Pixel coordinate grounding data:
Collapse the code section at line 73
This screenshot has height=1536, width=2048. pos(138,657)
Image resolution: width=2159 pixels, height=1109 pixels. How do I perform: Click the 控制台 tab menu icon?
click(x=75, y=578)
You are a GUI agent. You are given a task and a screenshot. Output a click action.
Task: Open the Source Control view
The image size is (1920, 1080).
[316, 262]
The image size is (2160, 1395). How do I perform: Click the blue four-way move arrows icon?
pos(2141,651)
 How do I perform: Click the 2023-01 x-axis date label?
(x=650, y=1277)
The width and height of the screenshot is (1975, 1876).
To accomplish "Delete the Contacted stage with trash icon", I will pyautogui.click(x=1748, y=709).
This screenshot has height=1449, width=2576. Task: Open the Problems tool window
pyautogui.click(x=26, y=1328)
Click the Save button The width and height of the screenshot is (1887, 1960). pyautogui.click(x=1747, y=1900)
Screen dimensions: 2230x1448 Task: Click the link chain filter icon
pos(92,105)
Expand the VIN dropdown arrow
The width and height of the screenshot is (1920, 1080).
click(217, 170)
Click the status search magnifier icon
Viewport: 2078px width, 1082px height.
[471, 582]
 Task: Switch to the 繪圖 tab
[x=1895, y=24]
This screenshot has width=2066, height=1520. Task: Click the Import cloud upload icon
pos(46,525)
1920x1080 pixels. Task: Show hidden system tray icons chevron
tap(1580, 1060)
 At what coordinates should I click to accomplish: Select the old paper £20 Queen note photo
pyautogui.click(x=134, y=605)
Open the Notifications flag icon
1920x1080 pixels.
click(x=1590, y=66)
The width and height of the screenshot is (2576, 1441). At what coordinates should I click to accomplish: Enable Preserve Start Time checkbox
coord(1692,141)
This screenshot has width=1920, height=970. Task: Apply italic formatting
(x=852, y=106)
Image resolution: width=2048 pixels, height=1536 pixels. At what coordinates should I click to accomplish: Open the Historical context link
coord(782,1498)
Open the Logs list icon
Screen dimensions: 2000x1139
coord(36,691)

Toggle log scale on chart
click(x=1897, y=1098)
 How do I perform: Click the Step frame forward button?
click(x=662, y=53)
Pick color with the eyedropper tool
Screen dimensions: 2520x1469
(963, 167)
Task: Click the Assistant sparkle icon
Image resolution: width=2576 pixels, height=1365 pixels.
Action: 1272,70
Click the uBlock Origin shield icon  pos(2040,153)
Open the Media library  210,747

### [Task goal]
Transcribe only what runs from the line with "Screen dimensions: 2520x1469" to the last line above, keeping every line exactly as written.

### [Exercise result]
Screen dimensions: 2520x1469
(963, 167)
Task: Click the Assistant sparkle icon
Image resolution: width=2576 pixels, height=1365 pixels.
Action: 1272,70
Click the uBlock Origin shield icon  pos(2040,153)
Open the Media library  210,747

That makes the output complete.